A PydanticAI toolset for the Ejentum Reasoning Harness. EjentumToolset subclasses pydantic_ai.FunctionToolset and registers four agent-callable tools (harness_reasoning, harness_code, harness_anti_deception, harness_memory) the agent picks between before generating.

Each operation in the Ejentum library (679 of them, organized across four harnesses) is engineered in two layers:

  • a natural-language procedure the model can read, naming the steps to take and the failure pattern to refuse, and
  • an executable reasoning topology: a graph-shaped plan over those steps. The plan names explicit decision points where the model branches, parallel branches that run and rejoin, bounded loops that run until convergence, named meta-cognitive moments where the model is asked to stop, look at its own working, and re-enter at a specific step, plus escape paths for when the prescribed plan stops fitting the task at hand.

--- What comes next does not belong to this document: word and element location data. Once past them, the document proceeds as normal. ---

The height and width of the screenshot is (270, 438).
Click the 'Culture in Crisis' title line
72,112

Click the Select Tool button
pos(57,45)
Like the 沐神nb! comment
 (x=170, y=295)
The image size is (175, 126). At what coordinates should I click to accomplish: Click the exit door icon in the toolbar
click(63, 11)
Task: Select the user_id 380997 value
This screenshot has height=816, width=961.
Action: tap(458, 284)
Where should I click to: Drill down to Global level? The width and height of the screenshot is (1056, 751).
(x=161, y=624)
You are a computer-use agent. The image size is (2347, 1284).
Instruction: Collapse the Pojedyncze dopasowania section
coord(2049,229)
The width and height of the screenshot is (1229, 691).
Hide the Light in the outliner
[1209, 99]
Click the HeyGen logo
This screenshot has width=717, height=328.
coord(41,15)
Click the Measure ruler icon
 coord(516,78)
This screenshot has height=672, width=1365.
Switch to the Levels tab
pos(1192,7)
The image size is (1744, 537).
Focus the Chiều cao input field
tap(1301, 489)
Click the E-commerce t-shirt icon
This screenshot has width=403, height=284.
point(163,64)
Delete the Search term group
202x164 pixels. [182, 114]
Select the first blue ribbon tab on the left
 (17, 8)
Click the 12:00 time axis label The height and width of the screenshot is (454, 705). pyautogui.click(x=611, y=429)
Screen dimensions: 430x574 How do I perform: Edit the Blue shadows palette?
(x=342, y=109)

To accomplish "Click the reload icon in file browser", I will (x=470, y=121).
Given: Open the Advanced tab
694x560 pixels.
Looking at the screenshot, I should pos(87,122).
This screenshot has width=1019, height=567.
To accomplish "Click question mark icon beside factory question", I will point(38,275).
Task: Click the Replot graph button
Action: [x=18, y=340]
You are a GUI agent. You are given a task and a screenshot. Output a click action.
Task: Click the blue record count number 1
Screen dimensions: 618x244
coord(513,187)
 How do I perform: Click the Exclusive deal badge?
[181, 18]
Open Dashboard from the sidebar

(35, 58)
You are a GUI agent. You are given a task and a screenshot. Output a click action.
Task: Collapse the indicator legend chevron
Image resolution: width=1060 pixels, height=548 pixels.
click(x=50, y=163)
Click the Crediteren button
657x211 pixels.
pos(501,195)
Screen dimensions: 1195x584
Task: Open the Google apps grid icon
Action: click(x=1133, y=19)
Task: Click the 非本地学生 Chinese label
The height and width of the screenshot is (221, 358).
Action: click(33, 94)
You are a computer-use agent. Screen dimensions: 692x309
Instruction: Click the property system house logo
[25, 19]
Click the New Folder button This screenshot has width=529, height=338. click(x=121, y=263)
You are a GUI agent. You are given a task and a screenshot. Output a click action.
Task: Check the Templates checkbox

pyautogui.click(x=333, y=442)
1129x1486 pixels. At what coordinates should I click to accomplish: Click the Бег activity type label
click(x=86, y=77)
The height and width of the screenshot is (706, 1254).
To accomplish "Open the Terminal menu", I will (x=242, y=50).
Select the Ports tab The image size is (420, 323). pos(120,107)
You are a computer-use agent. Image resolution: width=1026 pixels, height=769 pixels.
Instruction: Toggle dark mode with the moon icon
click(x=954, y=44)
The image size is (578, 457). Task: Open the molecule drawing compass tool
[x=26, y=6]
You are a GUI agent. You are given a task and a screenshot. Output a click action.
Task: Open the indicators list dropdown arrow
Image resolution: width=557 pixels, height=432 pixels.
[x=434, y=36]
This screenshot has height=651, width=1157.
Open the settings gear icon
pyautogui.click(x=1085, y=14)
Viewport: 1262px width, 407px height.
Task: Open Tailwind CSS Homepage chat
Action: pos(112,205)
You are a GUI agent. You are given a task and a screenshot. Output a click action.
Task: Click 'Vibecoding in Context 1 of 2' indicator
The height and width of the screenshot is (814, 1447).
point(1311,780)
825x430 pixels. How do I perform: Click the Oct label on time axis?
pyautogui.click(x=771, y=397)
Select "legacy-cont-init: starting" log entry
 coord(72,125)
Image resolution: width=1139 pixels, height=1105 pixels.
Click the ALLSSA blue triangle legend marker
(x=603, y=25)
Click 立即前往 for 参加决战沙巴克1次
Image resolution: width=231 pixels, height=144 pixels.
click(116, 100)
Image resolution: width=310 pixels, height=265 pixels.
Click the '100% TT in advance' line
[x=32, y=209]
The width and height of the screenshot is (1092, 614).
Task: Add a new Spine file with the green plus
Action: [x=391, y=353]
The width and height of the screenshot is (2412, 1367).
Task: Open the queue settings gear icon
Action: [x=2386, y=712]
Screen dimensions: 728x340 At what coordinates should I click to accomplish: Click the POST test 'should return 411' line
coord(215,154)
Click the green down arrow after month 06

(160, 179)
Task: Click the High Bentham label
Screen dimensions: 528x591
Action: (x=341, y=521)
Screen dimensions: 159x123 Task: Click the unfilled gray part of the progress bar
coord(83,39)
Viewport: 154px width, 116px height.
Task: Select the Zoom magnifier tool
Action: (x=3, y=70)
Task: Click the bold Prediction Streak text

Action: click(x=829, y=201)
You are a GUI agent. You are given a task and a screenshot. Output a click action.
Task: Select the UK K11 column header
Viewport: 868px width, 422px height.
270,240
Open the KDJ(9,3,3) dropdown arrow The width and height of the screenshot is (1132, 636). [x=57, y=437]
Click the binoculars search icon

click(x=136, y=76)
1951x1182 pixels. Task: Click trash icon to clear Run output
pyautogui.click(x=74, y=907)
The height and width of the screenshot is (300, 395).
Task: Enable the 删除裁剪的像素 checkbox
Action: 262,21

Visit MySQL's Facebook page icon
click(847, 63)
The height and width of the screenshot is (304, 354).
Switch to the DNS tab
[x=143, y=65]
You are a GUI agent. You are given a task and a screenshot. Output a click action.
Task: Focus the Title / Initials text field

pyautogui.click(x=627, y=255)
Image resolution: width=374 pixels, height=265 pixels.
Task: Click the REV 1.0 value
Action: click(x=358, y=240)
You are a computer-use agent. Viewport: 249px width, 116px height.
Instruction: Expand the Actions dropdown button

The natural-language layer tells the model what to do. The topology layer pins down how those steps connect: where to decide, where to loop, where to stop and look at itself. Together they act as a persistent attention anchor that survives long context windows and multi-turn execution chains, which is precisely where a model's own reasoning template typically decays.

Installation

pip install pydantic-ai-ejentum

Configuration

Get an Ejentum API key at https://ejentum.com/pricing (free and paid tiers) and set it in your environment:

export EJENTUM_API_KEY="zpka_..."

Usage

from pydantic_ai import Agent
from pydantic_ai_ejentum import EjentumToolset

agent = Agent(
    "anthropic:claude-sonnet-4-6",
    toolsets=[EjentumToolset()],  # reads EJENTUM_API_KEY from env
)

result = agent.run_sync(
    "We've spent three months on the GraphQL gateway. It's mostly done. "
    "Should we keep going or pivot to REST?"
)
print(result.output)

The toolset ships with PydanticAI instructions that nudge the agent to call the matching harness_* tool before generating. Pass add_instructions=False to suppress and supply your own routing guidance.

Explicit API key

toolset = EjentumToolset(api_key="zpka_...")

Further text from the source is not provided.